In May this year, they shared with government and donors a draft plan that incorporated the best collective thinking of regional stakeholders and development experts. Social investment, which spanned eight different sectors, was the most challenging. Several programs were designed for quick implementation to meet urgent human needs and the reintegration of ex-combatants. They included creating thousands of small and larger businesses; skills training and apprenticeship schemes; a Niger Delta “works” program employing thousands of youth; water supply, education, health, and IT for remote communities; and a “citizens’ report card,” for monitoring local development.

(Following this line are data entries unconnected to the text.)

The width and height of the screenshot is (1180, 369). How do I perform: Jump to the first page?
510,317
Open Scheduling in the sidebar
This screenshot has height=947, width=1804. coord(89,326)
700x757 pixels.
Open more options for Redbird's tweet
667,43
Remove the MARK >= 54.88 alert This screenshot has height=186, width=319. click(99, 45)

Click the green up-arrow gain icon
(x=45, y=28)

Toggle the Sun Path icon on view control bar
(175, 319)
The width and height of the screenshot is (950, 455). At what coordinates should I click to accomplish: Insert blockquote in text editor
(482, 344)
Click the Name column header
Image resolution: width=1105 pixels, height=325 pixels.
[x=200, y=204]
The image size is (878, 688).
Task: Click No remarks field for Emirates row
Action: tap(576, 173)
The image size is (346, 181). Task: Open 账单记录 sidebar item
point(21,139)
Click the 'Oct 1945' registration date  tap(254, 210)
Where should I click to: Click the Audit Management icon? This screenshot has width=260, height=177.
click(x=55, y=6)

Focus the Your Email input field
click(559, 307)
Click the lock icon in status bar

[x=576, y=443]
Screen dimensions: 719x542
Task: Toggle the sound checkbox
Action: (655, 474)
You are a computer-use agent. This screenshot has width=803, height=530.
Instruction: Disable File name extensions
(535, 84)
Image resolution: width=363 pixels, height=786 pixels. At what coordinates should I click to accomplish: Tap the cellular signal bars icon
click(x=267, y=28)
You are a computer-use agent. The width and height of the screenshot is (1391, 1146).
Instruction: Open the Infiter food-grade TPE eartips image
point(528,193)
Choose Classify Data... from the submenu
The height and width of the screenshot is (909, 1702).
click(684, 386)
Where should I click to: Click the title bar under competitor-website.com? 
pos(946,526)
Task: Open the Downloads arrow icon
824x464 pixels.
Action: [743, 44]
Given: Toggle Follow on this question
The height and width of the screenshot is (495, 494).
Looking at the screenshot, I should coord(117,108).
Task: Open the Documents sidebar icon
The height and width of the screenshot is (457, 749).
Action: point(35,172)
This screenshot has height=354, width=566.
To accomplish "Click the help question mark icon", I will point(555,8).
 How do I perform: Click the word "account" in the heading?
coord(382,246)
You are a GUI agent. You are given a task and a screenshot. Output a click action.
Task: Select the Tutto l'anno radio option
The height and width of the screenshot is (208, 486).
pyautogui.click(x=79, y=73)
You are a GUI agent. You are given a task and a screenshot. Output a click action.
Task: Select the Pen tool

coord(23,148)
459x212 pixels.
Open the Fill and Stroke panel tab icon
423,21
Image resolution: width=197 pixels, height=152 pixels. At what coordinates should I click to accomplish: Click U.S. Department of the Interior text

Astonishingly, it seems that the version of the Action Plan unveiled by the ministry in late April omits all of the planned strategies for social investment. In their place is an extensive agri-business program. This entrepreneurial initiative, however welcome, offers narrow benefits that cannot alone address the region’s huge deficits in jobs and basic human services. Press reports suggest that improvements to the Action Plan are still possible. One member of the amnesty team says the social investment plan should be restored to support peaceful reintegration. Otherwise, this latest in a long series of failed plans could once again miss its targets and leave the region’s thirty-five million people angry victims of a missed opportunity.